France | France, Cour de cassation, Chambre commerciale, 09 mars 2022, 20-10678


LA COUR DE CASSATION, CHAMBRE COMMERCIALE, a rendu l'arrêt suivant :

COMM.

CH.B

COUR DE CASSATION
______________________

Audience publique du 9 mars 2022

Cassation

M. MOLLARD, conseiller doyen
faisant fonction de président

Arrêt n° 158 F-D

Pourvoi n° V 20-10.678

R É P U B L I Q U E F R A N Ç A I S E

_________________________

AU NOM DU PEUPLE FRANÇAIS
_________________________

ARRÊT DE LA COUR DE CASSATION, CHAMBRE COMMERCIALE, FINANCIÈRE ET ÉCONOMIQUE, DU 9 MARS 2022

M. [J] [B],

domicilié [Adresse 2], a formé le pourvoi n° V 20-10.678 contre l'arrêt rendu le 5 septembre 2019 par la cour d'appel de Grenoble (chambre comme...

LA COUR DE CASSATION, CHAMBRE COMMERCIALE, a rendu l'arrêt suivant :

COMM.

CH.B

COUR DE CASSATION
______________________

Audience publique du 9 mars 2022

Cassation

M. MOLLARD, conseiller doyen
faisant fonction de président

Arrêt n° 158 F-D

Pourvoi n° V 20-10.678

R É P U B L I Q U E F R A N Ç A I S E

_________________________

AU NOM DU PEUPLE FRANÇAIS
_________________________

ARRÊT DE LA COUR DE CASSATION, CHAMBRE COMMERCIALE, FINANCIÈRE ET ÉCONOMIQUE, DU 9 MARS 2022

M. [J] [B], domicilié [Adresse 2], a formé le pourvoi n° V 20-10.678 contre l'arrêt rendu le 5 septembre 2019 par la cour d'appel de Grenoble (chambre commerciale), dans le litige l'opposant à la société Intrum Debt Finance, anciennement dénommée Intrum Justitia Debt Finance, dont le siège est [Adresse 1], venant aux droits de la société Le Crédit lyonnais (LCL), défenderesse à la cassation.
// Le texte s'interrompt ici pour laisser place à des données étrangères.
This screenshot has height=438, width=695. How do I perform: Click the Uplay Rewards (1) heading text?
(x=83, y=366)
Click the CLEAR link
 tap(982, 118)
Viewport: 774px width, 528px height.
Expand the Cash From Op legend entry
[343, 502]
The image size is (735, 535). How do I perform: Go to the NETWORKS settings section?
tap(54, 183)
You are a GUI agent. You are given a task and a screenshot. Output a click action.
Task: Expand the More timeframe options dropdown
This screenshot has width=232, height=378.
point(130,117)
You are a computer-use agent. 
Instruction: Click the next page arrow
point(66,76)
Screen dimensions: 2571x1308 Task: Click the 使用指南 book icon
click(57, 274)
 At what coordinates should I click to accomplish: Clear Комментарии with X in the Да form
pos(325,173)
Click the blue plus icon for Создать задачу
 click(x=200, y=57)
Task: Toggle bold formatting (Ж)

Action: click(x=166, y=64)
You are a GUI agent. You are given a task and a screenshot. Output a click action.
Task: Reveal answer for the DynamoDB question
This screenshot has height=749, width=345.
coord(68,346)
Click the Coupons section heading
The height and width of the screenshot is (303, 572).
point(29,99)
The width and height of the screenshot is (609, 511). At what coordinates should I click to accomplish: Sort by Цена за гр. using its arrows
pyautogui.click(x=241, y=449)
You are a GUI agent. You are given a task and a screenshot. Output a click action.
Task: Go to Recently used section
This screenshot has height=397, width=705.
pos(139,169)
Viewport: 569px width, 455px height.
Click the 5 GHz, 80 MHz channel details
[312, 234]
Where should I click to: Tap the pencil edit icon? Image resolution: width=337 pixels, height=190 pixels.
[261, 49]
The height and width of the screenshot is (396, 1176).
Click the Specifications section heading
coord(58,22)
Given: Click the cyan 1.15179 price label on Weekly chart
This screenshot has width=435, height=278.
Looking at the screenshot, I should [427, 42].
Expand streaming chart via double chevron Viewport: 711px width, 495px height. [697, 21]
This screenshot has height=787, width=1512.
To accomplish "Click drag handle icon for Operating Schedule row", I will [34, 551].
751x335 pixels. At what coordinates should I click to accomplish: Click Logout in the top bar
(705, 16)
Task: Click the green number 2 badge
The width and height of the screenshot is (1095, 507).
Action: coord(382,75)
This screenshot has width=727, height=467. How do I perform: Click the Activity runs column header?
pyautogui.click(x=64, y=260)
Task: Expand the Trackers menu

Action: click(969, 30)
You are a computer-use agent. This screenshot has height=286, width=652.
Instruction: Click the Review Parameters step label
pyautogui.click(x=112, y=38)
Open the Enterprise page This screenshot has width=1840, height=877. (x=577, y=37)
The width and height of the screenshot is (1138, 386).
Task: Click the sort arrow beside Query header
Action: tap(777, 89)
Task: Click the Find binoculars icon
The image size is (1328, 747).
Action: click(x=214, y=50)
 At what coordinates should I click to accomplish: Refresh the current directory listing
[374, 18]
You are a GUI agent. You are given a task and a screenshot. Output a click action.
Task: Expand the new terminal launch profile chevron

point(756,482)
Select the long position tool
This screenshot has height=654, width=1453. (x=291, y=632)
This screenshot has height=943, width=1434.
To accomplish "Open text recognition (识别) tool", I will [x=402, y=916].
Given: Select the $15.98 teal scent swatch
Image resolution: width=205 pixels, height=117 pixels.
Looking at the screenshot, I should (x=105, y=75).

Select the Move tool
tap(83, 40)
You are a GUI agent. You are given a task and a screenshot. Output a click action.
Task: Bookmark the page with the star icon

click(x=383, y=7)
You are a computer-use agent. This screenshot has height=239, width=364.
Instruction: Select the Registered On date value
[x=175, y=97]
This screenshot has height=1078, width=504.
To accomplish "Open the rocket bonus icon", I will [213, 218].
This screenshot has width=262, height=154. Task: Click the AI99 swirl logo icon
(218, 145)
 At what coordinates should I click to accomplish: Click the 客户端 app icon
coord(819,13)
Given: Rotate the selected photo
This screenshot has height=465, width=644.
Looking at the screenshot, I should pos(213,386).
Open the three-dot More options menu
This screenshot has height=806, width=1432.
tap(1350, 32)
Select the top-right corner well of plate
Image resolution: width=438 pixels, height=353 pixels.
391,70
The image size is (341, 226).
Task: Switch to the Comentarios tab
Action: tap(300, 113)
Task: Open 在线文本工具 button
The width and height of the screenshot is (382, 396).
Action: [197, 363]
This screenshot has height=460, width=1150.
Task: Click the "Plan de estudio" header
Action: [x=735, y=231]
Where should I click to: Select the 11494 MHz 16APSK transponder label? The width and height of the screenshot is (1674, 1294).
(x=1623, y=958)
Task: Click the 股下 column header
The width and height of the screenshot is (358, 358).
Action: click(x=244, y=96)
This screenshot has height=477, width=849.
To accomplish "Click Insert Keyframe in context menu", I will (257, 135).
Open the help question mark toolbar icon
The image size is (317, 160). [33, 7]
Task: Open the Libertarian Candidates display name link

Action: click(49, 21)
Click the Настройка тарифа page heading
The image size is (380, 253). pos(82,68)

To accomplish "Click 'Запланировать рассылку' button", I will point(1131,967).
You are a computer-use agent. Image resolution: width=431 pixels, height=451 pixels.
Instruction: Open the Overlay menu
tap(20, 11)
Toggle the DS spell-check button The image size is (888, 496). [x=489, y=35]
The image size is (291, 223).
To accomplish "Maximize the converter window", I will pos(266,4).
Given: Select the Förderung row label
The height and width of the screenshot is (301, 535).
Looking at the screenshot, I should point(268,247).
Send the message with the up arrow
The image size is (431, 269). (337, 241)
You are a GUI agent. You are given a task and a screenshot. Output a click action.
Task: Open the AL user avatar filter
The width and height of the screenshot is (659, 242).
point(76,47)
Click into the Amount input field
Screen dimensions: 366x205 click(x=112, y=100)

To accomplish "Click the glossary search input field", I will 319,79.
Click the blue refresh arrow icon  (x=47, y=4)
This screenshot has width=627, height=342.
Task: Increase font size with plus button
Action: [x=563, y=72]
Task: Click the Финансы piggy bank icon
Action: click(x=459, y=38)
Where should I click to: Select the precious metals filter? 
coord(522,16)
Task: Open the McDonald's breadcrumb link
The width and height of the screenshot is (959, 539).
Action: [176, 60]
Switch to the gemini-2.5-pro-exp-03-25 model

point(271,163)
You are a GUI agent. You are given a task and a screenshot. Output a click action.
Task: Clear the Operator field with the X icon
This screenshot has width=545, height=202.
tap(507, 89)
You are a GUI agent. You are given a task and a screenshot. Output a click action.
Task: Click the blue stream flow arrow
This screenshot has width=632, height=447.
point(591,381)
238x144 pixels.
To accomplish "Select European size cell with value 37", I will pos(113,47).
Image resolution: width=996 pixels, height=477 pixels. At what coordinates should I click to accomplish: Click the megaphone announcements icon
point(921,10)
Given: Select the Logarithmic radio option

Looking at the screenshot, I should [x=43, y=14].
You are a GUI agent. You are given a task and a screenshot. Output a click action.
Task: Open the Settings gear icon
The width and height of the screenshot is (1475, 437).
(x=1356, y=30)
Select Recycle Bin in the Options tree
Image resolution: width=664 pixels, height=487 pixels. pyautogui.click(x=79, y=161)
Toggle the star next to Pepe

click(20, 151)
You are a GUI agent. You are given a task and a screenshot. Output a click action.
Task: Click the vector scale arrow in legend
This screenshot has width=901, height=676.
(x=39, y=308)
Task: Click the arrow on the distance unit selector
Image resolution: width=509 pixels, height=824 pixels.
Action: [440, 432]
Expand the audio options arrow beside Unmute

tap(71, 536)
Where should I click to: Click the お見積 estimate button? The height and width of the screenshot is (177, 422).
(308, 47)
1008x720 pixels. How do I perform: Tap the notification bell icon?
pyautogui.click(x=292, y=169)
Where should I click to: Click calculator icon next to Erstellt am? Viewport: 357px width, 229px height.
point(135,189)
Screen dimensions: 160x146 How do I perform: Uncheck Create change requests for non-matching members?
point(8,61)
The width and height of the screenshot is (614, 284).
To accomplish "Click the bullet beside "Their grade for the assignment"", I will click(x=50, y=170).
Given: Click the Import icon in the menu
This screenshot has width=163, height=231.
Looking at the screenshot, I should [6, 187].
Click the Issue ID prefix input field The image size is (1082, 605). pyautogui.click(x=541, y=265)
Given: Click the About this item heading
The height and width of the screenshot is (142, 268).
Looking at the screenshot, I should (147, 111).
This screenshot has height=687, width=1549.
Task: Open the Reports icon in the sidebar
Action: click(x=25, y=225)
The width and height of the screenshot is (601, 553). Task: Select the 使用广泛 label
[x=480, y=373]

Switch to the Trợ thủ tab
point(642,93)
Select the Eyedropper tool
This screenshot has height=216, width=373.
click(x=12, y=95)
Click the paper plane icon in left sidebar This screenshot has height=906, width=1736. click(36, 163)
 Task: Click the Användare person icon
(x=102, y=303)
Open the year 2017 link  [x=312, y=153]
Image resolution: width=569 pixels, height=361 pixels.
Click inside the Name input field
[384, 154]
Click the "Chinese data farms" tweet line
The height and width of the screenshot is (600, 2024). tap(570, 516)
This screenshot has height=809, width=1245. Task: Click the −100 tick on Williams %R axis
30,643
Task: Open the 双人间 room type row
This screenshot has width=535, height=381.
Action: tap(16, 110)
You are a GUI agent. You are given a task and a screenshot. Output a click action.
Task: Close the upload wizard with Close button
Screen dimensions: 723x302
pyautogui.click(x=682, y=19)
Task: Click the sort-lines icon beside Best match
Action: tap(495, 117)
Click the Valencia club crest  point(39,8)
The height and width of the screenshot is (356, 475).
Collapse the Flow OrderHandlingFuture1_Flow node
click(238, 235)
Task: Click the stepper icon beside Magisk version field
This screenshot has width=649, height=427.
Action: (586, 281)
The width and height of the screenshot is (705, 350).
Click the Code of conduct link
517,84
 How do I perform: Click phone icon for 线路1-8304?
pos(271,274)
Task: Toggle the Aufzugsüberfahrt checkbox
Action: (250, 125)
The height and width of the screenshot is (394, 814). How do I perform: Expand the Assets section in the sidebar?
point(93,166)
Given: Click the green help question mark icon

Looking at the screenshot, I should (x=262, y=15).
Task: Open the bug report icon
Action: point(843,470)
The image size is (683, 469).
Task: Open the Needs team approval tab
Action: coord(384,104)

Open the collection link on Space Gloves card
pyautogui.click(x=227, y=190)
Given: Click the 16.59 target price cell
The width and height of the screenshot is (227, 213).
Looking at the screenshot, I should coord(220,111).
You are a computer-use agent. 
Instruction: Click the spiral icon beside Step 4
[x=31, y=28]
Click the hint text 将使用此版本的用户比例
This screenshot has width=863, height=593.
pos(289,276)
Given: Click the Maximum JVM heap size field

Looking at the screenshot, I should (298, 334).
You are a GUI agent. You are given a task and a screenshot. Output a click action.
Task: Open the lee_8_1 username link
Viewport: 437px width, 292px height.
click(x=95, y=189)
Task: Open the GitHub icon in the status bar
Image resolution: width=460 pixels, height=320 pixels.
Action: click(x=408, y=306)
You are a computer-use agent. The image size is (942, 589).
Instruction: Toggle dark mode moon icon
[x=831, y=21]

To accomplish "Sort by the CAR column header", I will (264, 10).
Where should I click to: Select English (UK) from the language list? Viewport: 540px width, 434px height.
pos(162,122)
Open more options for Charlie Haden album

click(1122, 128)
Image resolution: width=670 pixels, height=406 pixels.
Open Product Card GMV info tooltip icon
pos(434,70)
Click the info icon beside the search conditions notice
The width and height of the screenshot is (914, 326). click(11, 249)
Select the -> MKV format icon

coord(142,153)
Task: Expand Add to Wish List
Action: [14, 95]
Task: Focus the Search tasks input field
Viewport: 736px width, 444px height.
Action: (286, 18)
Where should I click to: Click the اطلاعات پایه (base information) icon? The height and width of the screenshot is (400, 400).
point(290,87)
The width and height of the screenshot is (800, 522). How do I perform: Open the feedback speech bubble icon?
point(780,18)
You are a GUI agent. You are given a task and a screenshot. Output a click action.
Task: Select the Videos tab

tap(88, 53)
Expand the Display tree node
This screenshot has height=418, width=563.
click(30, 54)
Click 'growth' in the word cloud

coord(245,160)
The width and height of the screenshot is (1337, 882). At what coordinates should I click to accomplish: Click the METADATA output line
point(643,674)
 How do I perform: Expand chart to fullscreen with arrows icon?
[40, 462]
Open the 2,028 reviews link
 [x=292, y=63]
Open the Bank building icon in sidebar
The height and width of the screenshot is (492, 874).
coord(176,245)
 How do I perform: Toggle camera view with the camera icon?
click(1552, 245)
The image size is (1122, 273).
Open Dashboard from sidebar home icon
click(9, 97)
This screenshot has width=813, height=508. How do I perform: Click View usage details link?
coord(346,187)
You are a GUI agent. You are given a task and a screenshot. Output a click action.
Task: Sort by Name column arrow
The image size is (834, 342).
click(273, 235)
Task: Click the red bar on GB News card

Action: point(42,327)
Le demandeur invoque, à l'appui de son pourvoi, les deux moyens de cassation annexés au présent arrêt.

Le dossier a été communiqué au procureur général.

Sur le rapport de Mme Graff-Daudret, conseiller, les observations de la SARL Boré, Salve de Bruneton et Mégret, avocat de M. [B], de Me Balat, avocat de la société Intrum Debt Finance, après débats en l'audience publique du 18 janvier 2022 où étaient présents M. Mollard, conseiller doyen faisant fonction de président, Mme Graff-Daudret, conseiller rapporteur, M. Ponsot, conseiller, et Mme Fornarelli, greffier de chambre,

la chambre commerciale, financière et économique de la Cour de cassation, composée des président et conseillers précités, après en avoir délibéré conformément à la loi, a rendu le présent arrêt.

Faits et procédure

1. Selon l'arrêt attaqué (Grenoble, 5 septembre 2019), par un acte du 17 février 2012, M. [B] s'est rendu caution à concurrence de la somme de 48 500 euros d'un prêt consenti à la société Medley (la société) par la société Le Crédit lyonnais (la banque), aux droits de laquelle est venue la société Intrum Justitia Debt Finance, devenue Intrum Debt Finance. La société ayant été mise en liquidation judiciaire, la banque a assigné la caution en paiement.

Examen des moyens

Sur le premier moyen

Enoncé du moyen

2. M. [B] fait grief à l'arrêt de dire que son cautionnement n'était pas disproportionné et de le condamner à payer à la banque la somme de 25 513,29 euros, outre intérêts, alors « que la disproportion du cautionnement doit être appréciée en considération de l'endettement global de la caution, et notamment de l'ensemble des charges déclarées au créancier ; qu'en appréciant la proportionnalité de l'engagement de caution de M. [B] au regard des éléments d'actif de son patrimoine, sans tenir compte, comme elle y était invitée, des charges déclarées dans la fiche de renseignement patrimonial fournie à la banque, la cour d'appel a privé sa décision de base légale au regard de l'article L. 341-4, devenu L. 332-1, du code de la consommation. »

Réponse de la Cour

Vu l'article L. 341-4 du code de la consommation, dans sa rédaction antérieure à celle issue de l'ordonnance du 14 mars 2016 :

3. Aux termes de ce texte, un créancier professionnel ne peut se prévaloir d'un contrat de cautionnement conclu par une personne physique dont l'engagement était, lors de sa conclusion, manifestement disproportionné à ses biens et revenus, à moins que le patrimoine de cette caution, au moment où celle-ci est appelée, ne lui permette de faire face à son obligation. La capacité de la caution à faire face à son engagement s'apprécie au regard de l'ensemble des éléments d'actif et de passif composant son patrimoine, et notamment des charges déclarées par la caution au créancier.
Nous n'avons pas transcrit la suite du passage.